Celebrating Easter: Young and Not So Young

By Marah Morrison

The way people celebrate Easter may vary as they age. Depending on their traditions when they were young versus what they do now, the holiday celebrations are satisfied every year.

Linda Wittenauer, who works for Chartwells Dining at Youngstown State University, said to celebrate Easter, she and her family always went to Mill Creek Park to the fish pond. She said they would walk around, feed the fish and snack on things they got in their Easter baskets after church.

“I was raised Roman Catholic,” Wittenauer said. “Usually we would do something religious and either get a prayer book or a holy card, a rosary,” Wittenauer said.

Wittenauer said she and her family also got a hard-boiled egg and a marshmallow-wrapped egg from Gorant’s Chocolates, a local company from where she lives.

“We always had three foil eggs and a package of crackers,” Wittenauer said. “That was it.”

Wittenauer said for her family’s main meal, they always had baked ham, deviled eggs, potato salad, baked green beans and fresh Easter bread. She said she still tries to keep up with the tradition.

“If the weather cooperates, I do try to go to the fish pond with my grandchildren when I can,” Wittenauer said. “I love it because it’s like an awakening of life again and starting anew.”

Kayla Haywood, a graphic and interactive design major at YSU, said when she was little, Easter was a hectic time for her because of being the only girl out of all of her cousins in her family.
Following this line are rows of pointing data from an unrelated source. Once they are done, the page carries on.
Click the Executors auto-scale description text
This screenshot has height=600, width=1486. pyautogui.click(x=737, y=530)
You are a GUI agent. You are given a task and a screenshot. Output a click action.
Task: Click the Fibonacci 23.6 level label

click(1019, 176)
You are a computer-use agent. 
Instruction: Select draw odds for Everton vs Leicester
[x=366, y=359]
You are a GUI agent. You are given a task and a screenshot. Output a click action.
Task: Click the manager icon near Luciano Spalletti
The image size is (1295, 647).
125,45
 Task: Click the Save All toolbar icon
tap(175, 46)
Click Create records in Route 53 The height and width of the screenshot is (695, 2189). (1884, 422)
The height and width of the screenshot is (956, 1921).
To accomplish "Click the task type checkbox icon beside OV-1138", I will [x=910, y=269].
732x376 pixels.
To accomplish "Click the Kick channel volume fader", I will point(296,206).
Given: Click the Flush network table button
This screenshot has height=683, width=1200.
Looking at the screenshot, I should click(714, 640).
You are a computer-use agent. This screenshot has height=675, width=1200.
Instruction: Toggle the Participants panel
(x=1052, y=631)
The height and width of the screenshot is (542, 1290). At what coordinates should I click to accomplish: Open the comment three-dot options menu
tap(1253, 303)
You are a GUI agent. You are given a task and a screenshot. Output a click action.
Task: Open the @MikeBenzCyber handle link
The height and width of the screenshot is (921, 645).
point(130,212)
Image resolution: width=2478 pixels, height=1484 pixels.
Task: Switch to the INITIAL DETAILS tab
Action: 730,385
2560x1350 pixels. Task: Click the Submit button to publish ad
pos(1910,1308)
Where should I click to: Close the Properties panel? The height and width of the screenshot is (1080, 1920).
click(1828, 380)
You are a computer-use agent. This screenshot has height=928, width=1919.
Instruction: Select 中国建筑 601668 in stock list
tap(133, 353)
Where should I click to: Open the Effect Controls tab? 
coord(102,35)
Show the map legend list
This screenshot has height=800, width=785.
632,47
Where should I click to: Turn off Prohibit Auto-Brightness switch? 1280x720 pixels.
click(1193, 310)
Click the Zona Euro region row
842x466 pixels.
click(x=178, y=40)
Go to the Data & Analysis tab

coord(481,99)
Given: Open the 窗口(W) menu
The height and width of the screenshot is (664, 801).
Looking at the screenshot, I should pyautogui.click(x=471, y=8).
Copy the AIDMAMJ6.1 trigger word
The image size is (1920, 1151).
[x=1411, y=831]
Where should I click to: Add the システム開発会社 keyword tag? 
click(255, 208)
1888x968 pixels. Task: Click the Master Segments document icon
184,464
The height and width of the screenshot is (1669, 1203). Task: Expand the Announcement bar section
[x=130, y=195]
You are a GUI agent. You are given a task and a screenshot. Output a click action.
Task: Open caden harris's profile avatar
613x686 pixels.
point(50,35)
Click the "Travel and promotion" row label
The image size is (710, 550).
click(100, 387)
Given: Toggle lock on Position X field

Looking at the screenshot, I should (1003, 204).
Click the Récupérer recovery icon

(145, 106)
She said she was always the center of attention.

“I always had the Easter dress and everyone was all excited,” Haywood said. “My family would come over and we would just have a huge feast.”

Haywood said she and her family are Croatian, so cabbage-and-noodles is a staple for every holiday, including Easter. She said her mother also decorates using correlating plates, napkins and Easter cups.

“Two of my uncles would disappear and we’d be like, ‘what’s going on?’” Haywood said. “All of a sudden, we would look out and there’s eggs everywhere outside.”

Haywood said she and her family would have a huge Easter egg hunt and enjoyed having everyone over. She said it was like her family’s day to be able to show off their home and the food they prepared.

“We keep the same traditions for the most part,” Haywood said. “We don’t really have an egg hunt anymore; there’s no little ones in our family anymore,”

Haywood said she and her family still get together and instead of having an egg hunt, they will play cornhole or something similar.

Lydia Tarleton, also an interactive and graphic design major at YSU, said she and her family would attend a Good Friday service at church and on Easter morning, they would try to find the Easter baskets that her mother had hidden.

“We would go to my grandma’s house and have dinner,” Tarleton said. “Then we would have an Easter egg hunt, and she would fill them with quarters.”

Tarleton said she was the only one out of four kids who liked Peeps, so she got a bunch of those.